The NHS is “flying blind” and “woefully unprepared” to cope with England’s rapidly ageing population, senior doctors have warned as stark new figures reveal the country has only one full-time geriatrician to care for every 8,000 older people.
Andrew Gregory www.theguardian.com
The Royal College of Physicians (RCP) said the drastic shortage of specially trained physicians to look after the rising number of elderly people and a lack of NHS workforce planning meant England was “sleepwalking into an avoidable crisis of care for older people”.
Its analysis of NHS and Office for National Statistics data shows there is just one full-time geriatrician for every 8,031 people over the age of 65 in England. There are also regional disparities, with one geriatrician caring for more than 12,500 over-65s in the east Midlands, while the figure in north-east and central London is one per 3,254.
Estimates suggest that by 2040 there could be as many as 17 million over-65s. But the college warns that many doctors will soon be requiring geriatric care themselves as 48% of consultant geriatricians are due to retire within the next decade.
The RCP said the health service was short of staff across all specialities and the shortage of geriatricians was one example of why the health service needed more workforce planning. It said there was no publicly available data on the number of staff the NHS needed to train now to meet future demand for care.
The college has joined more than 100 medical organisations calling for a change to the health and care bill that would require ministers to publish regular assessments of the numbers of staff in the NHS and social care system.
“I have dedicated my career to working in the NHS – a service that I am fiercely proud of – and yet it scares me to wonder what might happen should I need care as I get older,” said Dr Andrew Goddard, the president of the RCP. “There simply aren’t enough doctors to go round, not least within geriatrics.
“The workforce crisis we’re facing is largely down to an astonishing lack of planning. All successful organisations rely on long-term workforce planning to meet demand and it’s absurd that we don’t do this for the NHS and social care system. The government needs to … make workforce planning a priority.”

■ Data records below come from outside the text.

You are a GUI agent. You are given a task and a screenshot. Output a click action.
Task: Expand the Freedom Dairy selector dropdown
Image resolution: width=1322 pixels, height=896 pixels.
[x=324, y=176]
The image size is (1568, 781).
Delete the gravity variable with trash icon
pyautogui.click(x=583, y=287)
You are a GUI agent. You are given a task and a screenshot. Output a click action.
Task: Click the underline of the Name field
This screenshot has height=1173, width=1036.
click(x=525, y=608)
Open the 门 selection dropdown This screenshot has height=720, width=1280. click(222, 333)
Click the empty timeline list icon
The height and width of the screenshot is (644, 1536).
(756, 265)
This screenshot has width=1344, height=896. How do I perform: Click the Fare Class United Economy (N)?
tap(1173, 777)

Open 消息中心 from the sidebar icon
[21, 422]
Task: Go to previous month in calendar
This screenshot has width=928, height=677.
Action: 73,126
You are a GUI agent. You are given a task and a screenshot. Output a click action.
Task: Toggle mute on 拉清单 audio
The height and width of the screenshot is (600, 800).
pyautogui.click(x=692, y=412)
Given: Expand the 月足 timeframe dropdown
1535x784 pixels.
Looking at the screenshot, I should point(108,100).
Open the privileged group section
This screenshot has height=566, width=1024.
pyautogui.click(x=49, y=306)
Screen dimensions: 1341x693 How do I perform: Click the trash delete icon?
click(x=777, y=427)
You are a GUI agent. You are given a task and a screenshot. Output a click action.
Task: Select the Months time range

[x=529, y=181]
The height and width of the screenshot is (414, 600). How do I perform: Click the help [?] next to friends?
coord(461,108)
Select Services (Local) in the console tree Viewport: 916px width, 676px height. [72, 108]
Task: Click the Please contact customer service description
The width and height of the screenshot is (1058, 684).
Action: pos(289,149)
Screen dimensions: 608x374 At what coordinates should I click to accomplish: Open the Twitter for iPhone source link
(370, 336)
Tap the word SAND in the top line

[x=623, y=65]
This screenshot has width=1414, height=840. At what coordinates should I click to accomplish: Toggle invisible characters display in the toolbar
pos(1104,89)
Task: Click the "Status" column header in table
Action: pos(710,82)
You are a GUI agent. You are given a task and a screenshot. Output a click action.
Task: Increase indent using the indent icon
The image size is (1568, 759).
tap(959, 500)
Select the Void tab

Dr Jennifer Burns, the president of the British Geriatrics Society, said the crisis would only worsen with the “predictable rise” in the numbers of older people across the country. “It is absolutely vital that these fundamental issues around the recruitment, retention, development and support of the workforce are addressed, and that there is a properly resourced strategy for future needs,” she said.
Danny Mortimer, the chief executive of NHS Employers and deputy chief executive of the NHS Confederation, said the RCP analysis highlighted “the growing mismatch between the demand for and availability of geriatricians”.
He added: “Sajid Javid’s recent commissioning of a workforce strategy is a very welcome step, but as the government’s health and care bill continues through parliament, we would urge the government to accept amendments requiring the health secretary to publish regular, independent assessments of the numbers of staff the NHS and social care system need now and in future.”